BLM Colorado

An officer for the Bureau of Land Management in Colorado makes a stop.

Assistant Secretary of the Interior Joe Balash has resigned, with his last day slated for Aug. 30, according to Alaska Public Media.

Balash announced his resignation just four days ago. He has not said what his future plans are, according to the news outlet.

Among his duties, Balash has responsibilities for the Bureau of Land Management (BLM), which announced in July it would relocate 300 employees, including upper level management, from Washington, D.C. Some could wind up in Colorado, at the Federal Center in Lakewood, and 27 could be headed to Grand Junction. 

According to the Western Values Project, Balash was scheduled to testify before the House Committee on Natural Resources on Sept. 10 about the BLM move.

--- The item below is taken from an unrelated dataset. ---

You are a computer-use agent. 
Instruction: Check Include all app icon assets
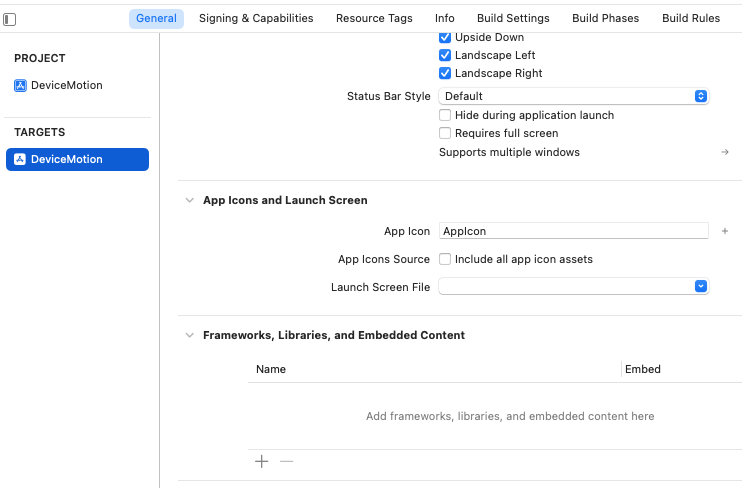(x=445, y=260)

In a statement announcing the hearing, U.S. Rep. Raul Grijalva of Arizona said it will "address the Trump administration’s failure to offer any meaningful justification for the move, the lack of consultation with stakeholders, and the impacts on public employees of such a hasty, poorly planned transition."

That committee includes three members of Colorado's House delegation: U.S. Rep. Diana DeGette of Denver and U.S. Rep. Joe Neguse of Lafayette, both Democrats, and Republican U.S. Rep. Doug Lamborn of Colorado Springs.

In a statement Friday, Western Values Deputy Director Jayson O'Neill said "[David] Bernhardt’s Interior still hasn’t offered a clear plan or purpose for this reckless BLM move — and now, the department’s leading voice on the relocation abruptly resigns right before a Congressional hearing. It will be up to Bernhardt and his acting BLM director, William [Perry] Pendley, to answer these critical questions that they’ve failed to address time and again.”

The move also is being questioned by Congressional budget-writers. According to The Hill, a spokeswoman for U.S. Rep. Betty McCollum of Minnesota said last week that “Interior’s initial relocation plan was significantly lacking in the details necessary for the Committee to evaluate this proposal. That’s why Congress, in a bipartisan and bicameral manner, requested more information — to ensure the transparency and accountability of the administration’s actions."

McCollum chairs the House Appropriations subcommittee that oversees Interior's budget. BLM retirees also oppose the move, sending a letter to U.S. Sen. Lisa Murkowski of Alaska two weeks ago, requesting that her committee on energy and natural resources hold hearings on the matter. 

"This plan is so radical that we question whether it was studied or analyzed by non-political budget analysts or organizations experts and whether career BLM senior management were involved or consulted," wrote Edward Shepard, president of the Public Lands Foundation, a national non-profit of BLM retirees.

"We believe this plan will result in the BLM serving only the short-term wants of locally powerful stakeholders to the detriment of all other constituents and the long-term needs of the public lands. The breakup of the Washington office structure will promote parochial, local interest, over the national interests in the management of the public lands.

The BLM is currently under Pendley, formerly of Lakewood, who led the conservative law organization Mountain States Legal Foundation for 30 years. That included suing the Department of the Interior and challenging the Endangered Species Act, although Pendley also was known for advocacy in selling off public lands, a position he has disavowed since joining the Interior department.

He has not yet been confirmed by the U.S. Senate. His appointment will expire on Sept. 30, the last day of the fiscal cycle, if he is not confirmed, although Bernhardt could extend the appointment.